Curry had been out since March 17 after tripping over a set of risers and falling hard on his tailbone during a 108-94 win over the Houston Rockets. Initially, the Warriors hoped Curry’s injury would keep him out only a few days, but an MRI revealed inflammation in the tailbone and led to uncertainty about exactly when he would be able to return. Following Sunday’s practice and Monday’s shootaround, Curry felt he could play. However, after he grinded through 30 minutes of action against the Bulls, it’s clear the injury is something to keep an eye on over the next few weeks.

The 33-year-old didn’t appear to have any issues moving to start the game, but after he fell hard on his backside near the end of the first quarter and then fell several more times over the course of the game, it was evident the injury is still bothering him — a fact he acknowledged following the win.
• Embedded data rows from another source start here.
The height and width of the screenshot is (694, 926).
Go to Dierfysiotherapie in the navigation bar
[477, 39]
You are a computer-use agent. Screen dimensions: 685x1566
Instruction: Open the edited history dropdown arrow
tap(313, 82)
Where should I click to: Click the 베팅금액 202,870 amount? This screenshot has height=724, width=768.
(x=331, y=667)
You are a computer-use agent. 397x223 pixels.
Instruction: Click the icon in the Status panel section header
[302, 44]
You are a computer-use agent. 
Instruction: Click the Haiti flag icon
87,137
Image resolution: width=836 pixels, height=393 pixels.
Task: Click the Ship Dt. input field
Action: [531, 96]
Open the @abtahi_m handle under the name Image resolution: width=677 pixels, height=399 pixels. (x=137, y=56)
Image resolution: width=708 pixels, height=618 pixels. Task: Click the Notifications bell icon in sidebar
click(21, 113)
“I knew it was going to be interesting,” Curry said. “How you can’t really simulate that [with] practice and workouts and stuff so it wasn’t fun, but got through it. And was able to keep warm and deal with the pain and just play so it will be something to manage in the near future but it’ll continue to heal as I get some more time.”
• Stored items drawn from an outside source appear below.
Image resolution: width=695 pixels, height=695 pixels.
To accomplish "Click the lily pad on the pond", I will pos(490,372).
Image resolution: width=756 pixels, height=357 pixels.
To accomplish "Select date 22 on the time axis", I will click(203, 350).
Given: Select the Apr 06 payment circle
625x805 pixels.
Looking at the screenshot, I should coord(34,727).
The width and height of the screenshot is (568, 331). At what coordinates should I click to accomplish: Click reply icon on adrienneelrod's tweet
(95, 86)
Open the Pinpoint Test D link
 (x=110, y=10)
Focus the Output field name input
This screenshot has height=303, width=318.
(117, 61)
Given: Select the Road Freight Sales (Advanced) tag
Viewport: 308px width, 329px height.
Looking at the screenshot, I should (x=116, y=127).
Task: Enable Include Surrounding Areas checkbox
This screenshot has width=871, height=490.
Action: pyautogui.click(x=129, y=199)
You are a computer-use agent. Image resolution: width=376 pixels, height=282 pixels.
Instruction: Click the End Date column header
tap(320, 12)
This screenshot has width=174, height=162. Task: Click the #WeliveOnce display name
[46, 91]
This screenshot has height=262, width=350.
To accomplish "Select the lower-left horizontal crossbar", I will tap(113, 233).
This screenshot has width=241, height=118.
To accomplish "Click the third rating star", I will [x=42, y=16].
Several times after Curry came out of the game, a member of the Warriors staff walked over to him to place a heating pad around his tailbone. Curry stood up much longer than usual to try to keep everything loose, but when he did finally sit in his seat on the bench, a staff member would bring out a large black pad for him to sit on. The two-time MVP understands that this injury is going to linger for a while and did his best to keep himself upright and not allow his momentum to carry his body to the floor like he normally would. Asked what changes the most for him because of the tailbone discomfort, Curry, who still managed to take a charge in the third quarter, was quick with an answer.

“Just dealing with pain,” Curry said. “That’s it. Try to turn it off and just focus on the game. The charge I took was probably — it was a good play. I tried to brace myself. That’s the one that you don’t want to second guess moves or decisions on either end of the floor because you’re trying to avoid pain. You kind of just have to deal with it so that was my mindset coming back.”

Curry understood he was needed — especially given that the Warriors came into the night in 10th place in the Western Conference, and were 1-6 without him on the year. Leading up to Monday’s game, Kerr also noted what has been obvious throughout the organization for years — Curry’s presence gives the rest of his young team the confidence it needs to play at its best, a belief that was on display throughout the night.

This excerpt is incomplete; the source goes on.